*EXTRACT*:
────────────────────────────────────────
Welch said Newsom has shown where he stands in the appointments he makes such as that of Republican planning commissioner Michael Antonini, and his nomination of Ted Dienstfrey to run Treasure Island, which the Rules Committee recently rejected and by the policies he supports.

Welch called Daly’s Rincon deal "precedent setting and significant." It was so significant that downtown noticed and started pushing back.

Backlash

Board power really coalesced last fall. In addition to the housing and tenant issues, Ammiano brought forward a plan that would force businesses to pay for health insurance plans for their employees. That galvanized downtown and forced Newsom to finally make good on his promise to offer his own plan to deal with the uninsured but the mayor offered only broad policy goals, and the plan itself is still being developed.

It was in this climate that many of Newsom’s big-business supporters, including Don Fisher the Republican founder of the Gap who regularly bankrolls conservative political causes in San Francisco demanded and received a meeting with Newsom. The December sit-down was attended by a who’s who of downtown developers and power brokers.

"That was a result of them losing their ass on Rincon Hill," Welch said of the meeting.

The upshot according to public records and Guardian interviews with attendees was that Newsom agreed to oppose an ordinance designed to limit how much parking could be built along with the 10,000 housing units slated for downtown. The mayor instead would support a developer-written alternative carried by Alioto-Pier.

The measure downtown opposed was originally sponsored by Daly before being taken over by Peskin. It had the strong support of Newsom’s own planning director, Dean Macris, and was approved by the Planning Commission on a 61 vote (only Newsom’s Republican appointee, Antonini, was opposed).

The process that led to the board’s 74 approval of the measure was politically crass and embarrassing for the Mayor’s Office (see “Joining the Battle,” 2/8/06), but he kept his promise and vetoed the measure. The votes of his four allies were enough to sustain the veto.

Newsom tried to save face in the ugly saga by pledging to support a nearly identical version of the measure, but with just a couple more giveaways to developers: allowing them to build more parking garages and permitting more driveways with their projects.

Political observers say the incident weakened Newsom instead of strengthening him.

"They can’t orchestrate a move. They are only acting by vetoes, and you can’t run the city by vetoes," Welch said. "He never puts anything on the line, and that’s why the board has become so emboldened."
────────────────────────────────────────
*AVAILABLE DATA*:
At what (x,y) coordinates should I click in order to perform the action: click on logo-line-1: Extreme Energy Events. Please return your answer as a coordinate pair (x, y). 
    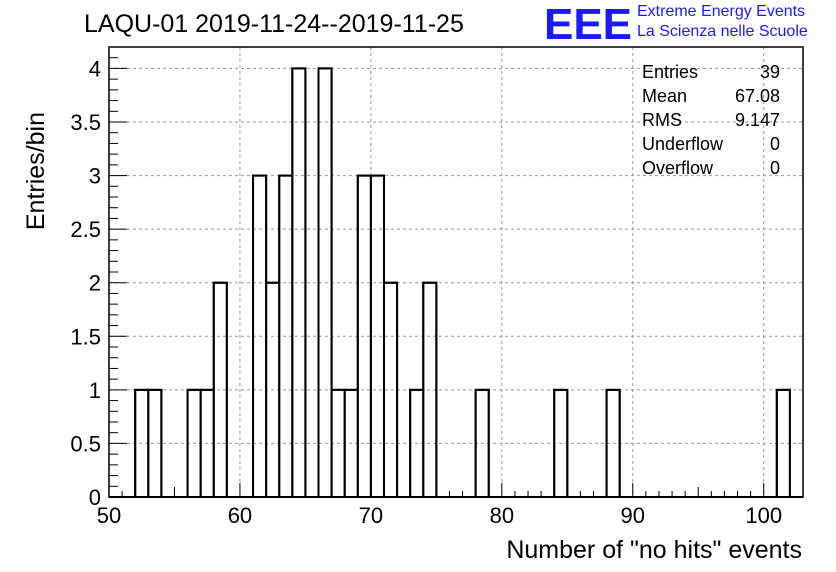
────────────────────────────────────────
*ACTIONS TO TAKE*:
- A) In the article about Mayor Newsom and the board, whose nomination to run Treasure Island did the Rules Committee reject?
- B) Decide whether each statement agrees with the article about Mayor Newsom and the board, answering yes or no and quoting the words that settle it. (i) Don Fisher is described as the Democratic founder of the Gap. (ii) Newsom vetoed the parking measure. (iii) Newsom's planning director, Dean Macris, opposed the parking measure.
- C) Extend the article about Mayor Newsom and the board, picking up after its last sentence.

*ANSWERS*:
- A) Ted Dienstfrey's.

- B)
(i) No: "Don Fisher the Republican founder of the Gap"
(ii) Yes: "he kept his promise and vetoed the measure"
(iii) No: "It had the strong support of Newsom’s own planning director, Dean Macris"

- C)
Rippling out

The Newsom administration doesn’t seem to grasp how housing issues or symbolic issues like creating car-free spaces or being wary of land schemes like the BayviewHunters Point redevelopment plan shape perceptions of other issues. As Welch said, "All politics in San Francisco center around land use."

N’Tanya Lee, executive director of Coleman Advocates for Children and Youth, said the Newsom administration has done a very good job of maintaining budgetary support for programs dealing with children, youth, and their families. But advocates have relied on the leadership of progressive supervisors like Daly to push affordable housing initiatives like the $20 million budget supplemental the board initiated and approved in April.

"Our primary concern is that low- and moderate-income families are being pushed out of San Francisco," Lee told us. "We’re redefining what it means to be pro-kid and pro-family in San Francisco."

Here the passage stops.